Not surprising. That man seems so off. Like how he always says he's just doing his videos for the likes, while at the same time using the videos to advertise his book. Or how he leans so heavily into having worked at Microsoft but then doesn't actually seem to have worked on more than a handful of projects there (his videos get repetitive).
> The company has marketed its products through pop-up ads and unsolicited e-mails that offer a “free scan” of the computer. If a user elected to have the free scan performed, a software program downloaded, installed, and executed on the user’s computer.
> Once the free scans were installed, consumers were trapped in a labyrinth of advertisements to purchase an upgrade,” Tassi said. “Each new advertisement increased the consumer’s sense of fear, repeatedly warning of threats the computer faced if the user didn't purchase the product.
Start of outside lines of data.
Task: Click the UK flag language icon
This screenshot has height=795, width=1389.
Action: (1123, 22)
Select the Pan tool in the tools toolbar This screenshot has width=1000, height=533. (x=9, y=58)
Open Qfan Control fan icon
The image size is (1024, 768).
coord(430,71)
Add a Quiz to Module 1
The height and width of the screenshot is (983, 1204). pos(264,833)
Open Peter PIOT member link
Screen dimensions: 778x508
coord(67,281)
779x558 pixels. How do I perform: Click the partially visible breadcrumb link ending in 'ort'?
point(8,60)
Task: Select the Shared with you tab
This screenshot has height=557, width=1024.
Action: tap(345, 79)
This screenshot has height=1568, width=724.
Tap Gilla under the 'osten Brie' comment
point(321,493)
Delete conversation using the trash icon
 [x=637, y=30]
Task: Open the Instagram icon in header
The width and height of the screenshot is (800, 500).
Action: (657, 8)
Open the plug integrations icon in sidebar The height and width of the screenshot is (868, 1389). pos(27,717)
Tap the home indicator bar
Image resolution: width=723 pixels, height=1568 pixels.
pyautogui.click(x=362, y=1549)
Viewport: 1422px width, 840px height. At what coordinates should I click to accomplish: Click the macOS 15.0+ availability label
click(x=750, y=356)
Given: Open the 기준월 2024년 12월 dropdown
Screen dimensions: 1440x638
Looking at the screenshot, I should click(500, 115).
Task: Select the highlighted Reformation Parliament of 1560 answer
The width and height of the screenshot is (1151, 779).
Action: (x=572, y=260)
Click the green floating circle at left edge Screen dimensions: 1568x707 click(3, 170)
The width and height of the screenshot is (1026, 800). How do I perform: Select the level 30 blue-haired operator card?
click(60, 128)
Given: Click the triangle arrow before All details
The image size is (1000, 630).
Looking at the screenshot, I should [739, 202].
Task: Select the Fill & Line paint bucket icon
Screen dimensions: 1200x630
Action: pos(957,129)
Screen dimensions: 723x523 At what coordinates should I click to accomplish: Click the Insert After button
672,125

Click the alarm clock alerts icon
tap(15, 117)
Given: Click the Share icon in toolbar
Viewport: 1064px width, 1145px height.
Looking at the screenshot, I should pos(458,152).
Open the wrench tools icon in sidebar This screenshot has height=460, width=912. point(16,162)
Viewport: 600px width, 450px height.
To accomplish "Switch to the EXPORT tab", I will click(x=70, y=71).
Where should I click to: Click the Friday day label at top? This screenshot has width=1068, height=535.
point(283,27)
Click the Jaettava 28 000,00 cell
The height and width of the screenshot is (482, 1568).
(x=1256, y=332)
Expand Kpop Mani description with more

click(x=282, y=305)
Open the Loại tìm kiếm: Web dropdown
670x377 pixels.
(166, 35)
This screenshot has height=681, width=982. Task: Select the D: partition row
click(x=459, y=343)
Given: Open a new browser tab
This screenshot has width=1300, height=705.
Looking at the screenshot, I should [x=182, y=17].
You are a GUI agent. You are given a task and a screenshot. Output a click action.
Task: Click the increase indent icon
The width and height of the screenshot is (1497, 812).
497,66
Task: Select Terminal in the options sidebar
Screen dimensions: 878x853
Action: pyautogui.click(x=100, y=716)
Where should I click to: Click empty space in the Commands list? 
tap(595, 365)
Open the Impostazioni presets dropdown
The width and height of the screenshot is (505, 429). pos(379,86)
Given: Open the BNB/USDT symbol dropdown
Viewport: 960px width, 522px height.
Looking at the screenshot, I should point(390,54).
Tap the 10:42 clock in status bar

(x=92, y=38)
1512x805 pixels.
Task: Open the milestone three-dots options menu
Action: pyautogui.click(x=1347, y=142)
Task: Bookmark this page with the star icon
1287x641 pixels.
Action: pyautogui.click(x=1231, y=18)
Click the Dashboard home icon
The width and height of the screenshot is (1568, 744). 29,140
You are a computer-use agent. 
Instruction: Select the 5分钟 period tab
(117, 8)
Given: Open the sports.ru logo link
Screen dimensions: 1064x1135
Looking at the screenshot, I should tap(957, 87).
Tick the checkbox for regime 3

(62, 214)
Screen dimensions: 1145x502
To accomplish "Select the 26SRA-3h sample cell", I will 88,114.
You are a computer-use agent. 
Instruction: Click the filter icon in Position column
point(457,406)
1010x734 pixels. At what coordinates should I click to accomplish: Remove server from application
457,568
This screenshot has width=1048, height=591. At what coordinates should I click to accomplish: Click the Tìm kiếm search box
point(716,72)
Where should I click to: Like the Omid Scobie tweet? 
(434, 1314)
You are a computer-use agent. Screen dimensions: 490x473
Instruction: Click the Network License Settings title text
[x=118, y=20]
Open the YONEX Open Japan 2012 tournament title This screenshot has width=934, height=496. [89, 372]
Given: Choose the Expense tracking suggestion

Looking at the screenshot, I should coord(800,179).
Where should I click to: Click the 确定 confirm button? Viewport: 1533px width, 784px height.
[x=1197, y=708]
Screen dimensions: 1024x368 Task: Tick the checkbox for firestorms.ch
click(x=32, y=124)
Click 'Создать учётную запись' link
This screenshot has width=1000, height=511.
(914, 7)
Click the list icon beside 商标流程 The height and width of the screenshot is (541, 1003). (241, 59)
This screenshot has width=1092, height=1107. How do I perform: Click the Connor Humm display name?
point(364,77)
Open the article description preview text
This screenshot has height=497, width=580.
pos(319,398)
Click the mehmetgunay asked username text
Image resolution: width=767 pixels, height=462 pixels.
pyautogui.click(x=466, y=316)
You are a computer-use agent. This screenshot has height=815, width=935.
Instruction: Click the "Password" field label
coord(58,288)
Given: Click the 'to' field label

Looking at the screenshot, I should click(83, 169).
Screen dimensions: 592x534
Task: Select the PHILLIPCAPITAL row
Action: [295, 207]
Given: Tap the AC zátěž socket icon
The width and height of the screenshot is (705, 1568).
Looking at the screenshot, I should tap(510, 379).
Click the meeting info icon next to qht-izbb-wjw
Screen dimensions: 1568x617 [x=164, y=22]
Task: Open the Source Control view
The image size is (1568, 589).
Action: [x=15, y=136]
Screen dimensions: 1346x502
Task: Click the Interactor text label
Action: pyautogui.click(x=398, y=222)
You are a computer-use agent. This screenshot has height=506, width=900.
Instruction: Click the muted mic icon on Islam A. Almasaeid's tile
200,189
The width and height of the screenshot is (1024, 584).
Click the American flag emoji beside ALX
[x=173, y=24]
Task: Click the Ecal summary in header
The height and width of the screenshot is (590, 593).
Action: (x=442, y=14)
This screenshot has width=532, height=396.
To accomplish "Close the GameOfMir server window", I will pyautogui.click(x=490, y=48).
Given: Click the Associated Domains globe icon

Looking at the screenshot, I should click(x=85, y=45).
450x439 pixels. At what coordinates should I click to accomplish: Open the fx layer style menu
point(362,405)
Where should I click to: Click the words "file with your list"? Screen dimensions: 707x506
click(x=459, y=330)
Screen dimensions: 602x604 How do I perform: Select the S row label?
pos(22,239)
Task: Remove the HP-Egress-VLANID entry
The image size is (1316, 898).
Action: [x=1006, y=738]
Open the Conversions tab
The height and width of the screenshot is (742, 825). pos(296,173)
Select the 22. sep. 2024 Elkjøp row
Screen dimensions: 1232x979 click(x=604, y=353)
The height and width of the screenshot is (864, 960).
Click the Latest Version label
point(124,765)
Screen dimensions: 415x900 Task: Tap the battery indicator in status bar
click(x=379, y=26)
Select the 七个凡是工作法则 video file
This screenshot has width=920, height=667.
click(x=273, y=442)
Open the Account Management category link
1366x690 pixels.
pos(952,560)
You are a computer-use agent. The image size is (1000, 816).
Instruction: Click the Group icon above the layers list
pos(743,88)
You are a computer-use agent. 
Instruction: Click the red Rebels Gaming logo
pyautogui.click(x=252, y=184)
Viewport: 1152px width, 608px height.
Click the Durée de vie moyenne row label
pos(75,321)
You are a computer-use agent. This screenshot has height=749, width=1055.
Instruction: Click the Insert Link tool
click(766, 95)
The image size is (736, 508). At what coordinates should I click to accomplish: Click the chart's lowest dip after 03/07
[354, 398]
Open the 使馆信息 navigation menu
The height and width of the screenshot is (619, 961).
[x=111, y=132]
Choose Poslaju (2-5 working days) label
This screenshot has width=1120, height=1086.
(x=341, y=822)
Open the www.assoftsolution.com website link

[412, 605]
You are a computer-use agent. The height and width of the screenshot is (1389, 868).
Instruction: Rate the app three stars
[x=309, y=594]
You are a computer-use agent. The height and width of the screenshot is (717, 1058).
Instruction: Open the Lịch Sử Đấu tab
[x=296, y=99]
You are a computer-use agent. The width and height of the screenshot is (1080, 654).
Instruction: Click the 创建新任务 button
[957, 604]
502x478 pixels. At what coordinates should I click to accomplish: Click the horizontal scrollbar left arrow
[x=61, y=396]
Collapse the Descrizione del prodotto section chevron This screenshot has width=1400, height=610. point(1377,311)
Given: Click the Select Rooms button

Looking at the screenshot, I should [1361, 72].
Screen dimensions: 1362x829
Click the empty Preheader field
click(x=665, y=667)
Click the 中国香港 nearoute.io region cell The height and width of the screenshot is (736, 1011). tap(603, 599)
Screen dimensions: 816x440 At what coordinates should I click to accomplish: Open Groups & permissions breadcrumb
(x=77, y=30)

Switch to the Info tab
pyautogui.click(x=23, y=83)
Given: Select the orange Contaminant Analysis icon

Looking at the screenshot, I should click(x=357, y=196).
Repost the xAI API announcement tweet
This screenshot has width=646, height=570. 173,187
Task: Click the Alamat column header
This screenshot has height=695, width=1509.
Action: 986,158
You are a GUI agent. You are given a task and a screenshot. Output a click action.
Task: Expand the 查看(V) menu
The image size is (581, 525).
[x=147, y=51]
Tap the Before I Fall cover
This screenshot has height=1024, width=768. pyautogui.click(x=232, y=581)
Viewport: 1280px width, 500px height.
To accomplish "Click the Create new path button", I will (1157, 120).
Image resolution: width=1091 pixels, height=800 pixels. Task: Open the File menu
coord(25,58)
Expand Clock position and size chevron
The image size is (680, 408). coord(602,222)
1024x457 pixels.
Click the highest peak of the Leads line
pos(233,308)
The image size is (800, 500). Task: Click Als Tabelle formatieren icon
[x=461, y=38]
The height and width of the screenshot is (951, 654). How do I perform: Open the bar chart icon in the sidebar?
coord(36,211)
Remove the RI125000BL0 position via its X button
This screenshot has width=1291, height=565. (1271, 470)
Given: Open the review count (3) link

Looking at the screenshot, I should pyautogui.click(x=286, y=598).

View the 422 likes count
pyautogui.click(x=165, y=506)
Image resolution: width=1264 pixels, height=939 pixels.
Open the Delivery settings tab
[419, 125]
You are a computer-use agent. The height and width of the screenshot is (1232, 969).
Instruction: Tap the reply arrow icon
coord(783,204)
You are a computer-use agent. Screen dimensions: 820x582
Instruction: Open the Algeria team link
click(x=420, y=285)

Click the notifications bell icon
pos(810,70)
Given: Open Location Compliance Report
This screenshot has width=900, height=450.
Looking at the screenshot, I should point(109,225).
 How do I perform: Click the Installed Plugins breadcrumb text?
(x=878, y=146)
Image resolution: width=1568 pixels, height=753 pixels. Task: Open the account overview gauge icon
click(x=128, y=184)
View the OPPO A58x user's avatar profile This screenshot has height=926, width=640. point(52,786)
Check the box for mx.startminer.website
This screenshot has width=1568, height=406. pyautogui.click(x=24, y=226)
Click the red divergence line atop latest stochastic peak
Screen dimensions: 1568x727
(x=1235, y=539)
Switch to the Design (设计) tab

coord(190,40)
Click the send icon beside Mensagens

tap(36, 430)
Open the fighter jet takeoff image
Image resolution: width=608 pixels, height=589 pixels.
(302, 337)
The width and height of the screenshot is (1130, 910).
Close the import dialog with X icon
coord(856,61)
In some instances, the ads kept coming until the free scan software was uninstalled or the consumer purchased the product. But the uninstall option didn’t always work properly and parts of the software remained on the computer.
If he really wants to further this 'nice old Microsoft guy' image that he is pushing on youtube, he should really do a video on the truth behind the whole SoftwareOnline.com situation.
Fortunately, Microsoft is slowly de-Plummering Windows. The task manager has been rewritten and made actually useful, they have libarchive for non-ZIP formats, and now this.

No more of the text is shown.